Work to complete »
Exact copies of the lines below, from the one with "You are a computer-use" up to and including the one with "Where should I", are what this calls for; leave out pictures.

Data to process »
════════════════
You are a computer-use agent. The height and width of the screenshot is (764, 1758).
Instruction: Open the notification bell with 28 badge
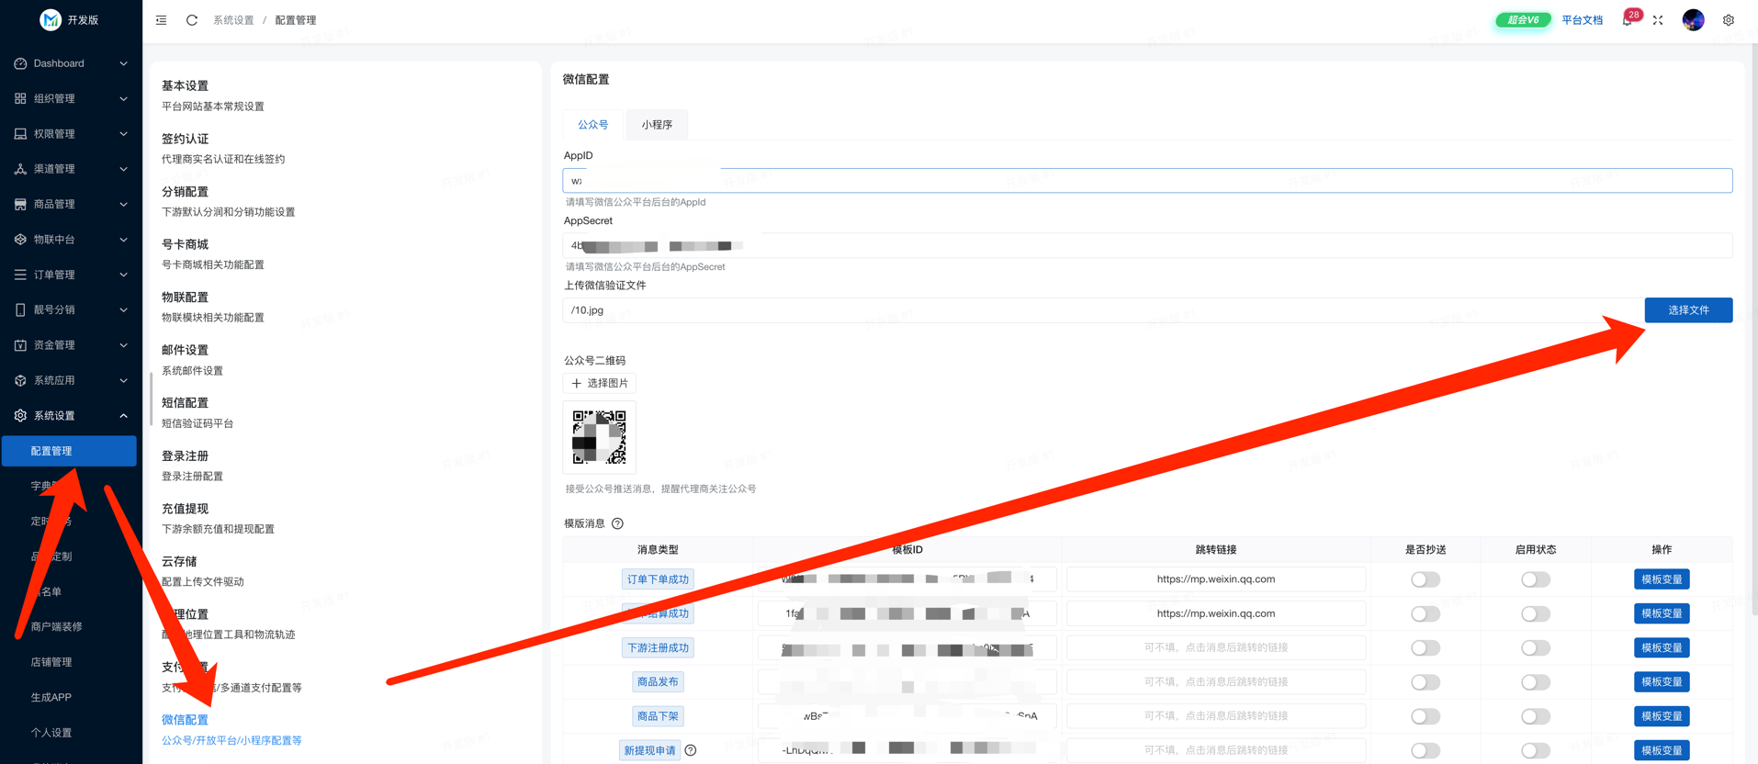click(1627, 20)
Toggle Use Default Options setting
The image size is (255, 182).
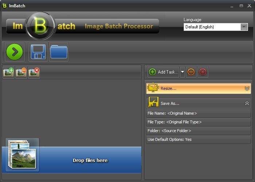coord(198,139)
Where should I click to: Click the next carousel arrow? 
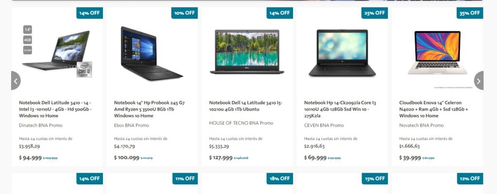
════════════════
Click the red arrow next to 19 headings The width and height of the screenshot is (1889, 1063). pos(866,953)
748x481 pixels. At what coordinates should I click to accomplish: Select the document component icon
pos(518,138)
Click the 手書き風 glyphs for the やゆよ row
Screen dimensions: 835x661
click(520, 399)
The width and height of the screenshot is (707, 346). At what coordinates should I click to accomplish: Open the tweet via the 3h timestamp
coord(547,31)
════════════════
Solved problem »
You are a computer-use agent. The height and width of the screenshot is (764, 1758).
Instruction: Open the notification bell with 28 badge
click(1627, 20)
Toggle Use Default Options setting
The image size is (255, 182).
coord(198,139)
Where should I click to: Click the next carousel arrow? 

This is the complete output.